Virtually every story can be boiled down to one thing: money. Who has it? Who doesn’t? Who’s successfully lobbying for it? Who’s disenfranchised and deserves more of it? Economics is at the heart of most stories worth reporting, and yet it is the one subject journalists, collectively, are rarely expected to understand with any depth.
In journalism school, professors admonish us to “follow the money,” but that adage seems tailored only for obvious stories about campaign funding or sweetheart zoning deals. In my time as a reporter for The Houston Chronicle, my paper’s pages have been filled with features on topics that, at first blush, don’t necessarily appear to be economic in nature. Hurricane Katrina evacuees and skyrocketing crime. The rise of the Minute Men and border patrol issues. The war in Iraq and how national security is tied to oil. As a profession, we’re great at politics and culture wars so we approach a lot of news from those angles. It’s an easier approach, but it ignores the fact that politics and culture are inextricably linked with economics. When I look at newspapers with a critical eye, I am often left wondering, “Where’s the money?” Even the most masterly narratives can fall flat when economic issues are conspicuously absent or, worse, given superficial treatment.
I saw just how much more comprehensive coverage can be when metro reporters and business writers collaborated two years ago after an explosion ripped through BP’s Texas City refinery, the nation’s third largest, killing fifteen people and injuring 170.
In the moments after the blast, editors treated the story as a standard industrial catastrophe. Reporters rushed to the scene and to local hospitals to gather information on the blaze, the casualties, and the possibility a toxic cloud would descend onto the community. It didn’t take long to realize, though, that Texas City would be a much longer, more arduous reporting slog, requiring expertise in everything from corporate finance to engineering to government regulation. After the initial heartrending stories of courageous workers trying to rescue their colleagues and broken families trying to plan so many funerals, Chronicle reporters would have to get to the bottom of what exactly went wrong and why. Was this truly an accident, or just an accident waiting to happen?

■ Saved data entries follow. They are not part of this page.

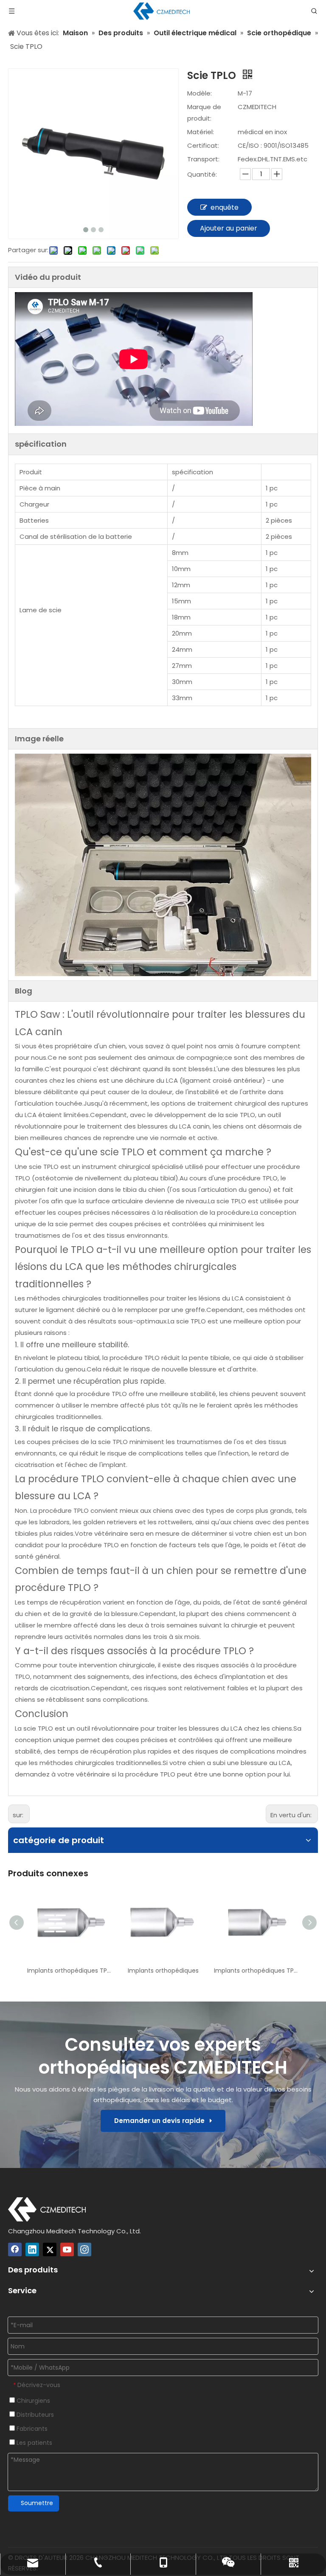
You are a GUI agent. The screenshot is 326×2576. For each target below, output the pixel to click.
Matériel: (200, 131)
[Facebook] (15, 2249)
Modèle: (199, 93)
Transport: (203, 159)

I remember vividly the first editorial meeting of the Texas City reporting team. George Haj, our deputy managing editor of news, said metro and business reporters would work together on this story like never before. It was a concept that had received a lot of lip service in the newsroom but had never been put to the test on a grand scale. From the start, I could see why the wall between
sections had not come down easily. Some reporters on the metro and business desks looked at the world in fundamentally different ways.
Right off the bat, one metro reporter said labor union officials were talking off the record, blaming the blow-up on shoddy work by contract employees. That reporter thought the focus of all stories to come was obvious—the ills of outsourcing. To the business reporting contingent at the table, that was stereotypical liberal media bias writ large.
I noted that any contract work performed at the site would have had to be inspected and signed off on by BP’s own plant managers, who were probably part of the union themselves, so that argument didn’t wash with me. This was BP’s facility, run by BP engineers, creating gasoline, diesel, and jet fuel that would be sold and booked on BP’s balance sheet. Whatever happened was bound to be a more complicated problem than the well-worn union-nonunion employee argument.
As it turned out, the fifteen dead were not BP employees but contract workers. And they had absolutely nothing to do with the explosion, which occurred in the isomerization unit, where octane-boosting gasoline ingredients are created.